Auf ihren Flugblättern weist „Kreuzfahrt nirgendwo“ auf die zahlreichen Probleme hin, die im Gefolge der Riesenschiffe schwimmen: Umweltbelastung und gesundheitliche Probleme durch das Verbrennen von Schweröl, oft miserable Löhne für das Personal und große Belastung und wenig Gewinn für die Häfen, in denen die Schiffe festmachen.

Die Branche weiß um ihr schlechtes Image

Dass die Branche ein schlechtes Image hat, ist ihr selbst bekannt. Ende April wurde eine „Absichtserklärung zur gemeinsamen Förderung eines umweltfreundlichen Kreuzfahrttourismus im Seehafen Kiel“ unterzeichnet. Für Land und Stadt unterschrieben Ministerpräsident Daniel Günther (CDU) und Oberbürgermeister Ulf Kämpfer (SPD) sowie Dirk Claus, Geschäftsführer des Seehafens Kiel. Für die Aida-Gruppe unterzeichnete deren Geschäftsführer Michael Thamm.
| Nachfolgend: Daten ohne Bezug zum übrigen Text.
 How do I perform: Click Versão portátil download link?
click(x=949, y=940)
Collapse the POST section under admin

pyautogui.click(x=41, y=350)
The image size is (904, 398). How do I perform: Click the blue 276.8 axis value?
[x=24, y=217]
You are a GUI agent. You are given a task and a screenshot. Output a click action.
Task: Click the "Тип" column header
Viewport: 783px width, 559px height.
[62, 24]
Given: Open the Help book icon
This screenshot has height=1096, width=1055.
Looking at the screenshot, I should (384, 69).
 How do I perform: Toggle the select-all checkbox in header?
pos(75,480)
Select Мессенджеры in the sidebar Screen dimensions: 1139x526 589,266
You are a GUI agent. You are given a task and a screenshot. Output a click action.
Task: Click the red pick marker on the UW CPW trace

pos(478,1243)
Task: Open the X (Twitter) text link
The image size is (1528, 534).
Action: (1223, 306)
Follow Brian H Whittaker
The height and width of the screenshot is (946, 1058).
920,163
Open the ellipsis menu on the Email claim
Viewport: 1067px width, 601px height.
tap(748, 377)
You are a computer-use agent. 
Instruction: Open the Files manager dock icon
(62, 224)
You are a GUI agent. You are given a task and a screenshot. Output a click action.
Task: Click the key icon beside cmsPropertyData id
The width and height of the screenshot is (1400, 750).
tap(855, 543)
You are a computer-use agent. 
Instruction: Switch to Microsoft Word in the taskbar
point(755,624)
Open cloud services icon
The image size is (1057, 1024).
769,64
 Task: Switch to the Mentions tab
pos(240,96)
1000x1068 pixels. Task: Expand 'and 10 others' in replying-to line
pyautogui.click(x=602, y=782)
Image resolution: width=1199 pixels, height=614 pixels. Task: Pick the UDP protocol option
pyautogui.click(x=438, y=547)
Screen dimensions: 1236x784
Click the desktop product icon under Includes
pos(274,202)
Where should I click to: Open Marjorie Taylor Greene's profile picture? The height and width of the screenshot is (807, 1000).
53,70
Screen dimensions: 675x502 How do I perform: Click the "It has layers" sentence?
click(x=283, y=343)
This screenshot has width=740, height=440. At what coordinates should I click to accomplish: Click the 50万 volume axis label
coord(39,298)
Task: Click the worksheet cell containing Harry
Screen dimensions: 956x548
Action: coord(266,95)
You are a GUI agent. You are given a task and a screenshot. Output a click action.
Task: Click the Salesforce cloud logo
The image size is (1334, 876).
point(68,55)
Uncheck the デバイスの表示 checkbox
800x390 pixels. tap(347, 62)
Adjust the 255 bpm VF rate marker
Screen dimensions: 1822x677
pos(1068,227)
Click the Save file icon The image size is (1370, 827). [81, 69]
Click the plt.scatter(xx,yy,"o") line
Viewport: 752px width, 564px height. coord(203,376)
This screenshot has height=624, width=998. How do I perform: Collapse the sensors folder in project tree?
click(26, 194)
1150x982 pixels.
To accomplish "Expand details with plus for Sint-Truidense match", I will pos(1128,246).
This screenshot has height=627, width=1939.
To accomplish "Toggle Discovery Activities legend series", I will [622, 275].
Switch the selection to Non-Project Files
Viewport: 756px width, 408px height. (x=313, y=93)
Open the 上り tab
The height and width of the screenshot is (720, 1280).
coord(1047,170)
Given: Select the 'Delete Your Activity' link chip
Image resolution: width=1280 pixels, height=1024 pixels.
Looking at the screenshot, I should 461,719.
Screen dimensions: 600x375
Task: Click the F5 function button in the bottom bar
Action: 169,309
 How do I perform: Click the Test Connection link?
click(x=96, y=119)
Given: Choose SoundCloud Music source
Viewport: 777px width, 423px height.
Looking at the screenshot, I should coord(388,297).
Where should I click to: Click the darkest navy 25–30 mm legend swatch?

Aida Cruises will das Land, die Landeshauptstadt und den Hafen „mit verschiedensten Initiativen unterstützen“, heißt es in einer Mitteilung. Unter anderem geht es um eine Landstromanlage, die der Hafen bauen will. Zudem sollen Strom und Wärme, die auf den Schiffe verbraucht werden, während der Liegezeiten am Ostseekai durch die Verbrennung von Flüssigerdgas statt von Schweröl erzeugt werden.

Auch von „modernen Abgasreinigungssystemen“ ist die Rede. Für den Landstrom­anschluss ist ein Testbetrieb geplant, der erstmals 2019 starten könnte. Das Problem: Selbst wenn die Anlagen im Hafen stehen, sind nur einzelne Schiffe in der Lage, auf Landstrom oder Erdgas umzuschalten.

Eher Greenwashing als ein ernsthafter Umbruch

Für die Kreuzfahrt-KritikerInnen sind die Maßnahmen daher eher werbewirksames „Greenwashing“ statt ein echter Umbruch: „Auch wenn jetzt erste Schiffe eingesetzt werden, die mit Hybridtechnik fahren und auf Energiesparen setzen, wird es Jahre dauern, bis die gesamten Flotten ausgetauscht sind“, sagt einer in der Runde.

Aber die Pro-Kreuzfahrt-Lobby ist groß: Beim Frühjahrsempfang der CDU, der im Kieler Landeshaus mit Blick auf die Förde stattfand, durften sich bei einer Podiumsdiskussion VertreterInnen des Hafens, der Touren-Anbieter und der Schiffslogistik-Branche gegenseitig zu ihren Erfolgen gratulieren.

Kritische Stimmen fehlten auf dem Podium. Und Kiels Bürgermeister Kämpfer freute sich über den geplanten Landstrombetrieb als „Signal für die Zukunft“, das „hervorragend zum gerade erarbeiteten Blue-Port-Konzept des Seehafens“ passe. Kämpfer dankte der Costa Gruppe und Aida Cruises zudem für ihre Unterstützung der Kieler Woche: Unter anderem wird Aida das Abschlussfeuerwerk präsentieren.

Dass Widerstand den Kreuzfahrttourismus einschränken kann, bewies die Bevölkerung von Venedig, die per Bürgerentscheid im November 2017 verbot, dass die Riesenschiffe so dicht wie zuvor an die Stadt heranfahren. „Das könnte ich mir für Kiel auch vorstellen“, sagt Lange. Zunächst aber will die Gruppe weiterwachsen.